Roughly 10% of Mexico's population of about 107 million is now living in the United States, estimates show.
About 15% of Mexico's labor force is working in the United States.
One in every seven Mexican workers migrates to the United States.
Cultural ties: Mass migration from Mexico began more than a century ago. It is deeply embedded in the history, culture and economies of both nations.
The current wave began with Mexico's economic crisis in 1982, accelerated sharply in the 1990s with the U.S. economic boom, and today has reached record dimensions.
[. . .]
Three-quarters of the estimated 12 million illegal migrants in the United States come from Mexico and Central America. Mexicans make up 56 percent of the unauthorized U.S. migrant population, according to the Pew Hispanic Center. Another 22 percent come from elsewhere in Latin America, mainly Central America and the Andean countries. These same countries send many of the half-million new illegal immigrants who arrive each year.
Migration is profoundly altering Mexico and Central America. Entire rural communities are nearly bereft of working-age men. The town of Tendeparacua, in the Mexican state of Michoacan, had 6,000 residents in 1985, and now has 600, according to news reports. In five Mexican states, the money migrants send home exceeds locally generated income, one study found.
Last year, Mexico received a record $20 billion in remittances from migrant workers. That is equal to Mexico's 2004 income from oil exports and dwarfing tourism revenue.
Arriving in small monthly transfers of $100 and $200, remittances have formed a vast river of "migra-dollars" that now exceeds lending by multilateral development agencies and foreign direct investment combined, according to the Inter-American Development Bank.
It sounds as if the U.S., Mexico and Central America are in fact one inseparable economic unit. If Mexico is as dependent upon the U.S. as the Chronicle suggests, it is even more important that we regain control of the border.



Comments: 7
SEROUSLY, has any USA poitical group ever investiagated the possibility of asking Mexico to become a couple of legitimate States of the United States. I have no info. Do you -- either of you?
Dick
Richard, did you know that in addition to all the Mexican citizens here in the U.S. that 40% of those employed in Mexico are employed at U.S. owned companies.
And yet, today the President of Mexico is here begging for legal status and pay for illegal immigrants. If thirty years ago someone had written a novel with these ideas, it would have received deeper ridicule than the religious conservatives give "The Davinci Code."
I would bet my last dime, The Mexican Army would meet them at the border and not allow them to come home.
How's THIS for a future scenario: much improved WORLDWIDE COMMUNICATIONS take hold and many, many residents of many, many countries decide that the USA is a great place to work in, live in, and thrive in.
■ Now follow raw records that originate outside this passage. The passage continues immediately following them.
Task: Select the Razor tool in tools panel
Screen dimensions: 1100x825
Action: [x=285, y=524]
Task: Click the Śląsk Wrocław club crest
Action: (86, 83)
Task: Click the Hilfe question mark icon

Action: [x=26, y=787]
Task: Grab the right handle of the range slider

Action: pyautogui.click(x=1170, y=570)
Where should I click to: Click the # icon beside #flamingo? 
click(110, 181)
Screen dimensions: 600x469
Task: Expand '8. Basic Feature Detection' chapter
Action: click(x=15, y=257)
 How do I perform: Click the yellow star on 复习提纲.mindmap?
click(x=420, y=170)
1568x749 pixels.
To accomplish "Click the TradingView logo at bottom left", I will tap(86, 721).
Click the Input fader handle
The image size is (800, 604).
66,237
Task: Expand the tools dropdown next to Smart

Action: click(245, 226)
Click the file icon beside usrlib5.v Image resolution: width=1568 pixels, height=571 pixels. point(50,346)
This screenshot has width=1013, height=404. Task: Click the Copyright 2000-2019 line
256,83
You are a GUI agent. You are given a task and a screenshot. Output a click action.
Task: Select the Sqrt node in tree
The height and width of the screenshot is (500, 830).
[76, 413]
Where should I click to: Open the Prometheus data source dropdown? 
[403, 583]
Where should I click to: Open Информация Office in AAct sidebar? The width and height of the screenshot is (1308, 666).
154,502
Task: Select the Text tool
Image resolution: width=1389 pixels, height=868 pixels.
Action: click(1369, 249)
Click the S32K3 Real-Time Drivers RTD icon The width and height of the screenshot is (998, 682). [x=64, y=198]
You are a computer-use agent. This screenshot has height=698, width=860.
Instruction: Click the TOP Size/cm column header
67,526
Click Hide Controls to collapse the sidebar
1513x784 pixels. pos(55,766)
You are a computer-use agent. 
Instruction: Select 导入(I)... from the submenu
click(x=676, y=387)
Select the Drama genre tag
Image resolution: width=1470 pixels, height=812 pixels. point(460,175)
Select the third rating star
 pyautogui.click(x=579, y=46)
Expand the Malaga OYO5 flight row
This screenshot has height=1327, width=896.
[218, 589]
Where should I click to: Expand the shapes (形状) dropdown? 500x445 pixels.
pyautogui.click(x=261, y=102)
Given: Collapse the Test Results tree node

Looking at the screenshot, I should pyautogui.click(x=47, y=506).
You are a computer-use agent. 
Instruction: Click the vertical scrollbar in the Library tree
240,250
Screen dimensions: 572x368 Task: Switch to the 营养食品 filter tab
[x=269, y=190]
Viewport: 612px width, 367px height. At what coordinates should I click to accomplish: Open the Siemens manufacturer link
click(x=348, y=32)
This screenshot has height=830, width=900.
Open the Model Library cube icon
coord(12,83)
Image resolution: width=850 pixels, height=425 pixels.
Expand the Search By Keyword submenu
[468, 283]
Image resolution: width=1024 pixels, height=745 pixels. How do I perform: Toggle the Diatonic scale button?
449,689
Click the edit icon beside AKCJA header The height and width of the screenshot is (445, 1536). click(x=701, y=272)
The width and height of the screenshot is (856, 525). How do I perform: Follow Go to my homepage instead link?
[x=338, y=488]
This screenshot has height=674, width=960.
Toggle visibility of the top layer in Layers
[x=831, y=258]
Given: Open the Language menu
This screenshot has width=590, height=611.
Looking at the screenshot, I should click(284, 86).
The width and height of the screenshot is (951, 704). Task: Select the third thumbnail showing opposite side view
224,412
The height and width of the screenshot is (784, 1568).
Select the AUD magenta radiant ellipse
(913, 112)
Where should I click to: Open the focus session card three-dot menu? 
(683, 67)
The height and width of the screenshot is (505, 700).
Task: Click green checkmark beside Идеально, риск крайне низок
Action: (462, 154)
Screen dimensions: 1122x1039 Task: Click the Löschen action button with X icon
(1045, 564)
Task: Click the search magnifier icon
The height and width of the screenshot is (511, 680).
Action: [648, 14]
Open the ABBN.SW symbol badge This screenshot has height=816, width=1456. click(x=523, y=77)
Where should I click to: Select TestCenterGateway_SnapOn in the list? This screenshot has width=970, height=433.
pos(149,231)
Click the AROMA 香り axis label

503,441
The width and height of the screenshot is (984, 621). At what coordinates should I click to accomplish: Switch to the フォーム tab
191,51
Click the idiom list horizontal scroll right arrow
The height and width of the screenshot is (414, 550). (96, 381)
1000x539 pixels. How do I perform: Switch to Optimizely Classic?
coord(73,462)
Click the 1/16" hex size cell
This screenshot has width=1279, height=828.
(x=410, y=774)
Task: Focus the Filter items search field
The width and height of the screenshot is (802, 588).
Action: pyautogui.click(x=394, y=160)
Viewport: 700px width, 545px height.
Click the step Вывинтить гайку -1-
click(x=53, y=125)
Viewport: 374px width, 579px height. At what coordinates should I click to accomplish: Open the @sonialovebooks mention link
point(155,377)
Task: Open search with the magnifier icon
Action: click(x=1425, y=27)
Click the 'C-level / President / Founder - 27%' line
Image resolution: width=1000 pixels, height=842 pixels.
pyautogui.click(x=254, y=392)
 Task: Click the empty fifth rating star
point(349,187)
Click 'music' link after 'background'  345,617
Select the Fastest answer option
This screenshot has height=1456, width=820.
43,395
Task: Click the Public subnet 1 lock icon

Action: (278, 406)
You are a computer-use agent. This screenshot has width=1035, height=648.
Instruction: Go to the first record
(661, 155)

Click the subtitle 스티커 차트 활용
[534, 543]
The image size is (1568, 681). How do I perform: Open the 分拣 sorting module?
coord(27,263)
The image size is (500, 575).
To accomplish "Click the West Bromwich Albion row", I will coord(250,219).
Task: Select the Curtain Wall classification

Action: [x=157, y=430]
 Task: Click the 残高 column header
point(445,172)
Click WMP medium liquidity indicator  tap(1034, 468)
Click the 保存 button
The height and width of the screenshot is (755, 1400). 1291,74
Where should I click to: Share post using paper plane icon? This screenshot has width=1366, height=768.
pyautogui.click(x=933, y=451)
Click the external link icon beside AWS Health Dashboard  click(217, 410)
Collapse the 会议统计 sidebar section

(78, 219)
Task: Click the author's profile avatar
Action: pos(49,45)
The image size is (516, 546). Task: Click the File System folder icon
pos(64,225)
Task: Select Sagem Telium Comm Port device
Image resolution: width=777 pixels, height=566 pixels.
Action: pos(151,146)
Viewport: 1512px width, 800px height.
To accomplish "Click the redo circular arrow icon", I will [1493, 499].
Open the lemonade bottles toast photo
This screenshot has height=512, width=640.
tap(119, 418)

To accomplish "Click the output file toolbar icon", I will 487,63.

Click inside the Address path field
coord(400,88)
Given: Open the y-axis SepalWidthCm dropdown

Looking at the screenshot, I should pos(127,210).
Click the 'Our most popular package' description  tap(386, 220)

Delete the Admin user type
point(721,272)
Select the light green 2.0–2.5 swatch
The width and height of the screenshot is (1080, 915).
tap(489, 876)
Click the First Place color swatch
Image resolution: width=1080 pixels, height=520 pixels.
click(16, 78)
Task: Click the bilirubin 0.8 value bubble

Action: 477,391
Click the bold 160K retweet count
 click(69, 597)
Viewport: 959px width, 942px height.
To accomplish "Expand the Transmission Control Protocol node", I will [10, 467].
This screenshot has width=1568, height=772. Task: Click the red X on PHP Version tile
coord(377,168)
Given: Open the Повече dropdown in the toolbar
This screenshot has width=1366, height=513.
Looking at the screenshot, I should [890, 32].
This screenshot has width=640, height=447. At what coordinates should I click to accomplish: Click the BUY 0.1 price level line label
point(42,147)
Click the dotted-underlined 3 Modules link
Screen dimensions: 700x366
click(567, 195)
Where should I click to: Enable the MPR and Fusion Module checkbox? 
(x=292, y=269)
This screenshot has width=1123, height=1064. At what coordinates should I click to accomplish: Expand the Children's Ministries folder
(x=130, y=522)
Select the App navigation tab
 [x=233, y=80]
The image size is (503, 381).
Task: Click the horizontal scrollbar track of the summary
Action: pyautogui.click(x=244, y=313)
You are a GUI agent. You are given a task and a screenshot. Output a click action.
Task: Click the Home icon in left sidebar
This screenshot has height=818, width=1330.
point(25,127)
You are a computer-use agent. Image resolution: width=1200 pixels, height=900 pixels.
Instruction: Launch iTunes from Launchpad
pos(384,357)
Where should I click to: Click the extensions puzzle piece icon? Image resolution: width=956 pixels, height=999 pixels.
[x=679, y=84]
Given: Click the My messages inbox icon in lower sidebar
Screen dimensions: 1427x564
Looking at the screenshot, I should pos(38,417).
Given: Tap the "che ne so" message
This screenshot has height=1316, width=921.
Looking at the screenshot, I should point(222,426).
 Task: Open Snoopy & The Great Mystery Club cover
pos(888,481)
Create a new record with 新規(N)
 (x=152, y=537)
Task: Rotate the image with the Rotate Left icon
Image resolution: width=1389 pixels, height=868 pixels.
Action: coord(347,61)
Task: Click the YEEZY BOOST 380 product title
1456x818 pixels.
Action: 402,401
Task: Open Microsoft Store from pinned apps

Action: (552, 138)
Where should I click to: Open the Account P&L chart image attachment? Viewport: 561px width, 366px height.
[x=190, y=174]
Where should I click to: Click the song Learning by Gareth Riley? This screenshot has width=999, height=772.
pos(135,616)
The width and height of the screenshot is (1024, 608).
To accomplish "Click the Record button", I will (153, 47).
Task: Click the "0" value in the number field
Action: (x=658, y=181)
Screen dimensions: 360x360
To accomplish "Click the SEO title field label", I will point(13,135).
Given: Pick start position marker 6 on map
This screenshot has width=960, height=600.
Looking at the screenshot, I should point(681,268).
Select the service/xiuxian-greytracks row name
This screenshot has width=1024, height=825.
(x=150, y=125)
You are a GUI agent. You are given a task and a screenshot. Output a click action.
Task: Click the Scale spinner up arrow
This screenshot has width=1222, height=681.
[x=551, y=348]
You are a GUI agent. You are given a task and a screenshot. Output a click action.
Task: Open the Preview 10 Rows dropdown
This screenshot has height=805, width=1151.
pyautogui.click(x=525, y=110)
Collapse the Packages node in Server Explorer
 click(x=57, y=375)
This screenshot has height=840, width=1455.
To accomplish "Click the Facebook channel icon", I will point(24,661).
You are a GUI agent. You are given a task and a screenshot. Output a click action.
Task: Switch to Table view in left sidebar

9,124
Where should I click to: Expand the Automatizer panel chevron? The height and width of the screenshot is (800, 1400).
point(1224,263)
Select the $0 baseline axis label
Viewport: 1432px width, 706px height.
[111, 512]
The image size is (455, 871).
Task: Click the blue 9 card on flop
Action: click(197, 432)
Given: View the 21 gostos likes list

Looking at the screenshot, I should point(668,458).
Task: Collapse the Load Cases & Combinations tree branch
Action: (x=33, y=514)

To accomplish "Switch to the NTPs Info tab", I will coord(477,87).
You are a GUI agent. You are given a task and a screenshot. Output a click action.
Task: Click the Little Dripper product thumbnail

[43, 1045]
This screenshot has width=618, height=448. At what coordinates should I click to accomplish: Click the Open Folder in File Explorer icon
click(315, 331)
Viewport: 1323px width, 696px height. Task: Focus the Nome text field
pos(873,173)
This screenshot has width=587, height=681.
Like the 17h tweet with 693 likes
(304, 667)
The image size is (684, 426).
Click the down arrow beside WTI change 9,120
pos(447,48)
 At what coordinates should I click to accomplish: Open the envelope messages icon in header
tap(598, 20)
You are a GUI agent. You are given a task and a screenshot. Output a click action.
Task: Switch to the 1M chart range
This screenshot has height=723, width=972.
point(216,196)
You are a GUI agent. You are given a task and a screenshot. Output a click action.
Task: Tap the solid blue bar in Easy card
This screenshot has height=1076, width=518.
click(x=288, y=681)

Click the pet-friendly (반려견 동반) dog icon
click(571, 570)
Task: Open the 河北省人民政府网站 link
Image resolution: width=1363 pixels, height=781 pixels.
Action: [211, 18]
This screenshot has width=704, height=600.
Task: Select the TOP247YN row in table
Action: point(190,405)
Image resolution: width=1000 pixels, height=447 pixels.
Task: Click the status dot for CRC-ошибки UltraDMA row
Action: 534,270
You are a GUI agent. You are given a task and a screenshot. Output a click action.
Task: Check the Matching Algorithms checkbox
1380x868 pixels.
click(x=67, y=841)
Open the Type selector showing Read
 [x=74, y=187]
AND these immigrants then decide to emigrate to the USA. How can it be stopped? With laws? Guns? Anger?
Walls will NOT do the job! Low flying hovering aircraft reporting the news of such movements back to some headquarters will NOT do the job! Helping via creative veture capital methods abroad, etc., etc, that raise prospects where they live now MAY do the job. Rising 'standards of living' quickly, ALL over the WORLD by use of technica, financial, investment help based on TRUE friendship WILL do the job -- EVENTUALLY. We need legislators and executives in OUR government who 'get it'.